Body language expert: How to avoid family fall-outs on Christmas Day so that everyone has a good time

There's so much expectation to have a great time at family gatherings on Christmas Day. People invariably crumble and drink or say too much. Here's how to avoid that this year.

By Karyn Henger and Lana Byrne
There's nothing like Christmas Day with the family to bring out the worst in us.
We've just spent the entire month of December meeting crazy deadlines at work, braving heaving malls to shop for gifts and attending multiple end-of-year functions (in the case of parents, we've had to 'bring a plate' to every one). We might also have been involved in family negotiations over who's hosting Christmas this year and what the Christmas Day menu will look like. So we're already feeling wrung out and exhausted, and possibly a little put out if negotiations didn't go our way.
Then there's so much expectation placed around everybody having a great time on Christmas Day.
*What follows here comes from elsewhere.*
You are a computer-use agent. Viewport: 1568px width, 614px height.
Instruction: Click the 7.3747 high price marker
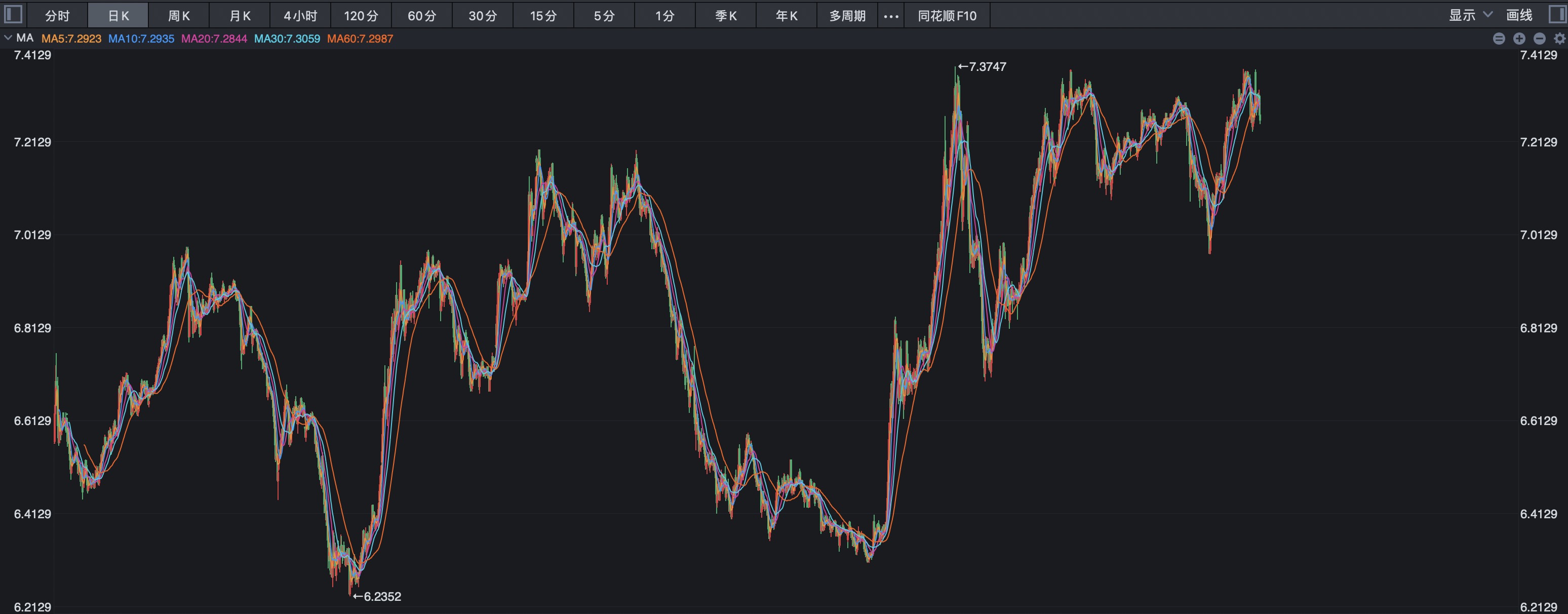[x=982, y=66]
People invariably crumble under the pressure and either drink too much or say too much - often both.
Body language expert Suzanne Masefield suggests in the video above that instead of bracing yourself for a terrible time this Christmas, turn things around by thinking in advance about how you'd like to behave and taking charge of your emotions.
"Rather than Christmas being about dealing with difficult people make it about managing yourself," she says.
Identify your triggers, she suggests - for example, the things relatives say every year that grate you - then identify where you feel that in your body and "press pause".
"We often go into fight or flight mode when triggered," she explains.
We can also revert to childhood behaviours when we're around certain relatives, especially if we've always found those relatives to be dominant.
"Think about how your 40-year-old self would handle this, as opposed to your 15-year-old self," Masefield suggests.
If there's an elephant in the room pick your time and place to address it, she suggests. That could mean taking somebody aside for a stroll, and it always means keeping your cool.
Monitor your drinking, she suggests. And remember to smile and keep your body language open.
"This will lower your cortisol levels and increase your testosterone levels, which is your confidence hormone."
Follow these simple rules and this could be your best Christmas yet.